The essence of the problem is that those of us who study mortal combat professionally have constructed a fusion of the worst possible law enforcement and military incidents. The resulting amalgamated adversary is an extremely formidable boogeyman who a T-1000 Terminator would have difficulty defeating. Actually finding a criminal who remotely resembles that boogeyman is quite a different matter.

Many, perhaps most, criminals are capable of committing the most unspeakable acts against pliant victims. Once defensive tools come into play, the criminal’s motivation tends to flag quite rapidly. Economically based criminals are in the business of victimization not fighting. As soon as a gun comes out, it’s an obvious clue that the victimization has gone sour and turned into a fight. Not good from the criminal’s point of view. The most common response is to point to their watch – “Oh, look at the time. Have to go now.” Actual gunfire makes the souring of the process even more evident.

Another platitude among the ‘cognoscenti’ is that small guns aren’t powerful, are difficult to shoot well, and are less reliable than service pistols. So what! Pocket pistols are portable, concealable in almost all environments, and unintimidating to the user. They are convenient in a way that the best service pistol and holster combination will never be. Hence, they will be there when the service pistol isn’t. By the way, without hearing protection, the difference
in sound level between a .25 and a .45 is 2 dB http://www.freehearingtest.com/hia_gunfirenoise.shtml ; hardly distinguishable by the human ear. It’s a fact that wearing good hearing protection all the time has caused us to forget.

Is the difference in “power”, reliability and functional accuracy significant? Especially when most of us admit that the term “powerful handgun” is an oxymoron at best and a dichotomy at worst. When the results of encounters between criminals and private citizens are scrutinized there’s not much evidence to support that contention. I have asked the training community to provide me documented examples of incidents where a private citizen was injured after shooting an attacker with a small caliber handgun. To date, the silence has been deafening. The responses all invoke the “Shoulda, Woulda, Coulda” paradigm. To wit: she Shoulda had a bigger gun, because if he Woulda been a more determined attacker, it Coulda turned out differently. That’s not a convincing argument when exposed to daylight.

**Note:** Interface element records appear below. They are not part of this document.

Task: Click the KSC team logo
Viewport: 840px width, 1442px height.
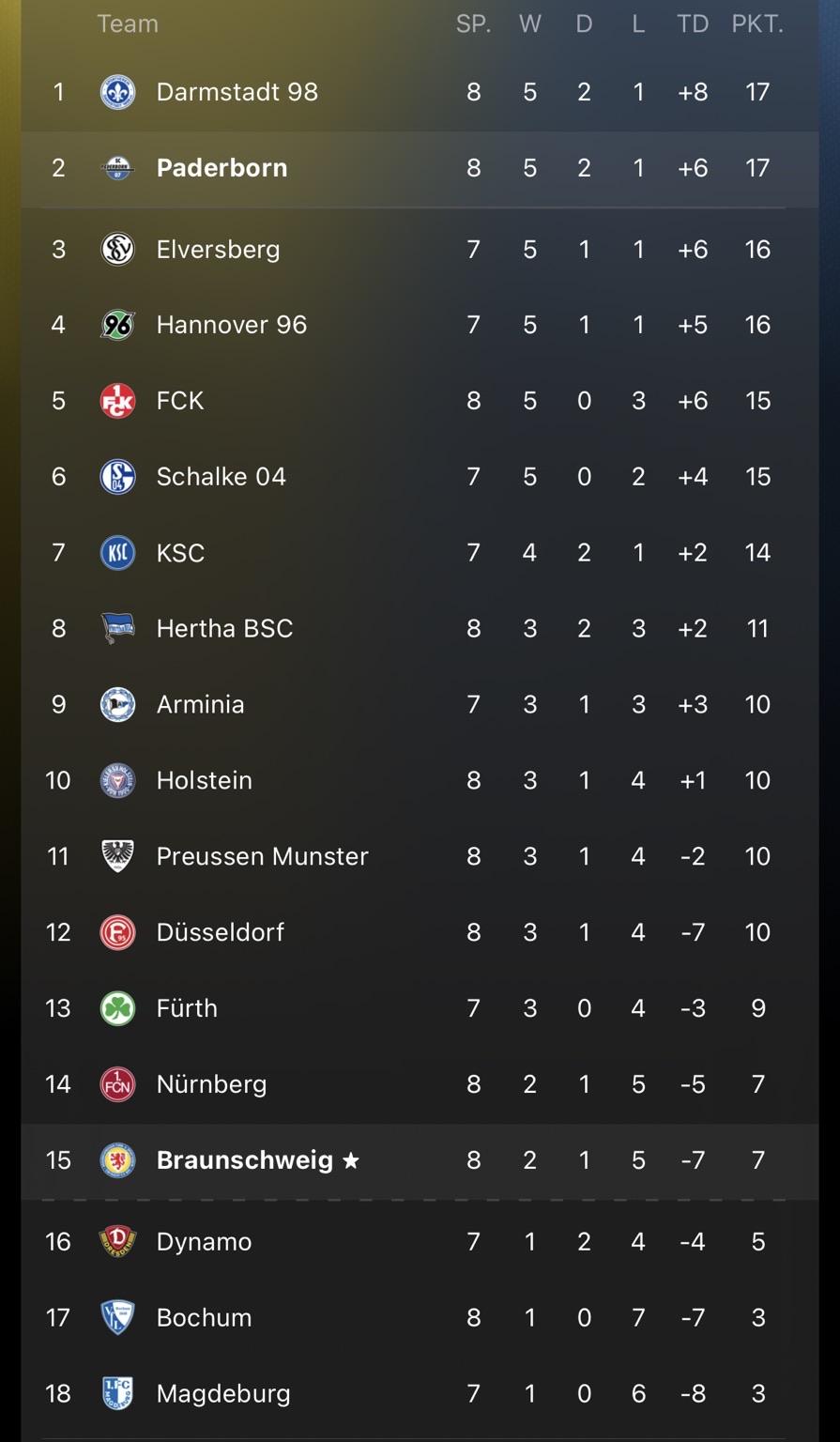Action: (117, 553)
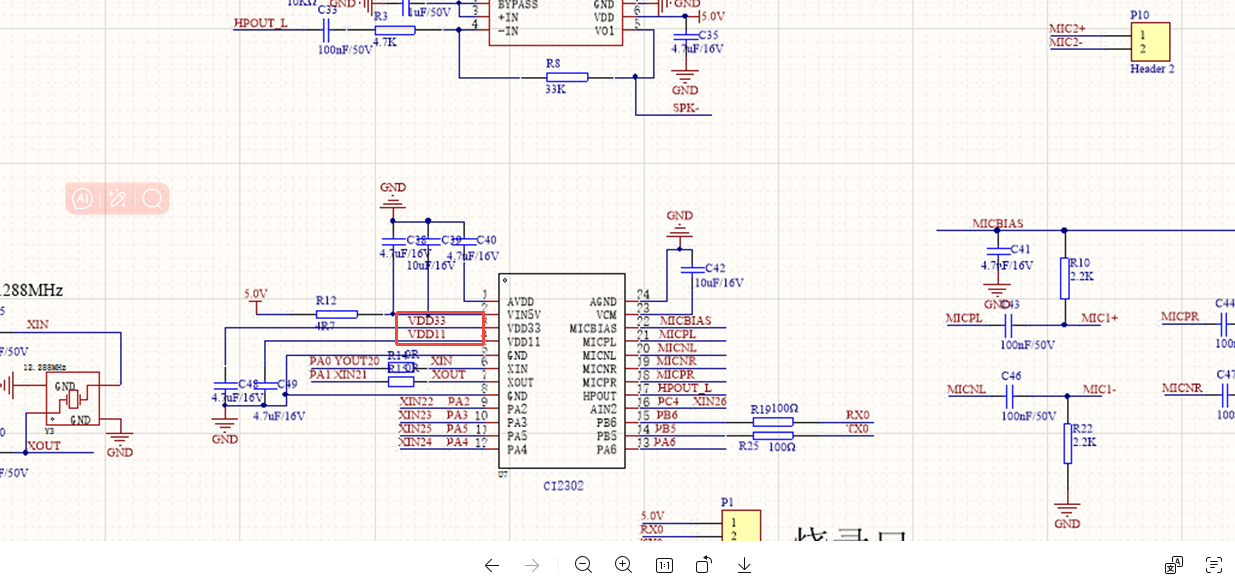Click the AI magic pen edit icon
The image size is (1235, 587).
pyautogui.click(x=118, y=199)
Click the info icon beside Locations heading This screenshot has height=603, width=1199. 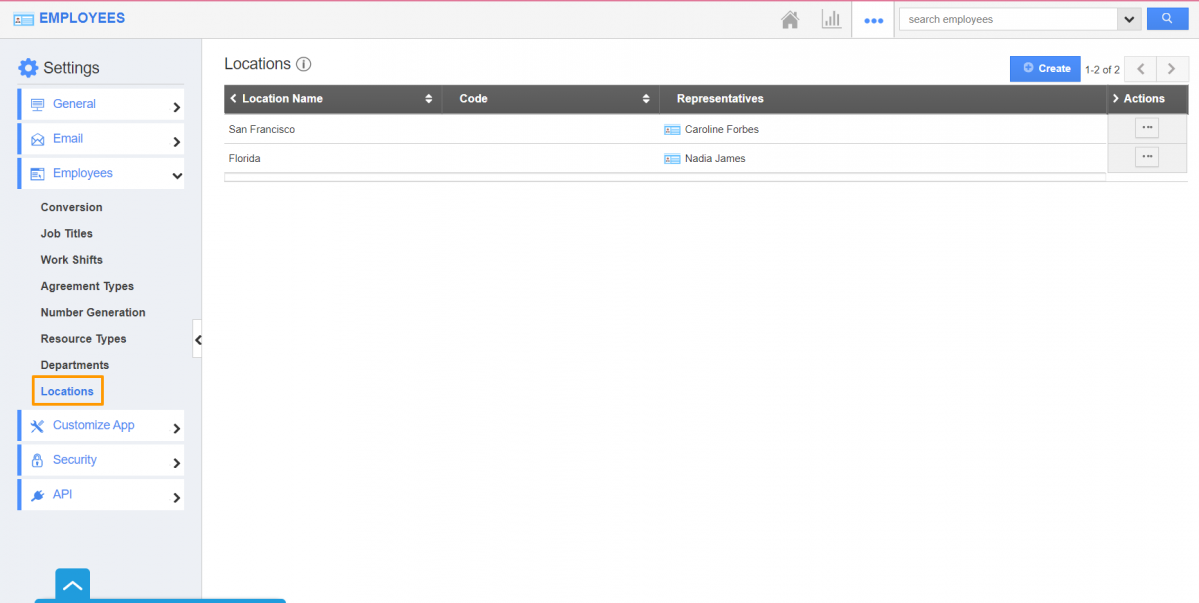304,64
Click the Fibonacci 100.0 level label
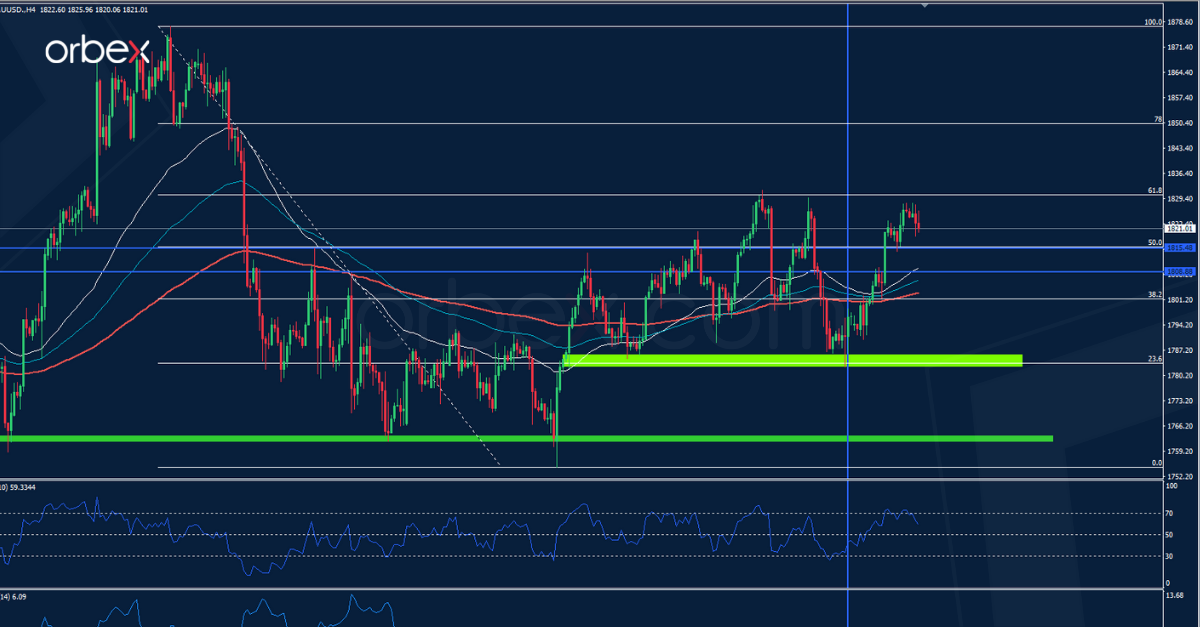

Citations of the exploits of fanatical overseas savages and authority hating criminals resisting the police like cornered rats are also completely non sequitur to the question. If the exploits of fanatical savages overseas were relevant, we’d never leave the house unless wearing a helmet, hard body armor, and carrying a rifle with at least a basic load of ammunition. Preferably, we’d also be accompanied by a platoon of our peers. But I don’t see much of that except at fantasy camp training weekends. We certainly wouldn’t be going out alone while carrying only a pathetic popgun that can be fired with one hand and a handful of spare ammo.

It’s an odd statement coming from someone who makes his living doing firearms training, but, as I see it, the NEED for training and pistols whose caliber begins with 4 is much overblown. And often what is taught is of questionable relevance to the needs of a mainstream person. If we in the community want to see more people get trained, we need to adopt a “less is more” philosophy and make our training relevant to the mainstream’s needs and resource constraints.

The training industry has only existed for 30 years or so and people have been successfully defending themselves with handguns for a lot longer than that. Maybe the talisman does work. Or maybe people are just smarter and more capable of taking care of themselves than we give them credit for.

— Claude Werner

Claude Werner served in Airborne, Ranger, Special Forces and Mechanized Infantry units in the US Army as both an enlisted man and an officer. He eventually became a Special Forces A-Team Commander, Intelligence Officer and Mech Infantry Company Commander. Well known in the shooting community, he was formerly the Chief Instructor of the elite Rogers Shooting School and has won six sanctioned IDPA Championships with snub nose revolvers. In his civilian career, he was Research Director of three commercial real estate firms and was the National Director of Real Estate Research for Deloitte & Touche LLP. He can be reached at firearms_safety@bellsouth.net

WHAT SAY YOU?

(More on this topic as well as  C R’s opinion – may be read entirely after you become a member of Guntoters!)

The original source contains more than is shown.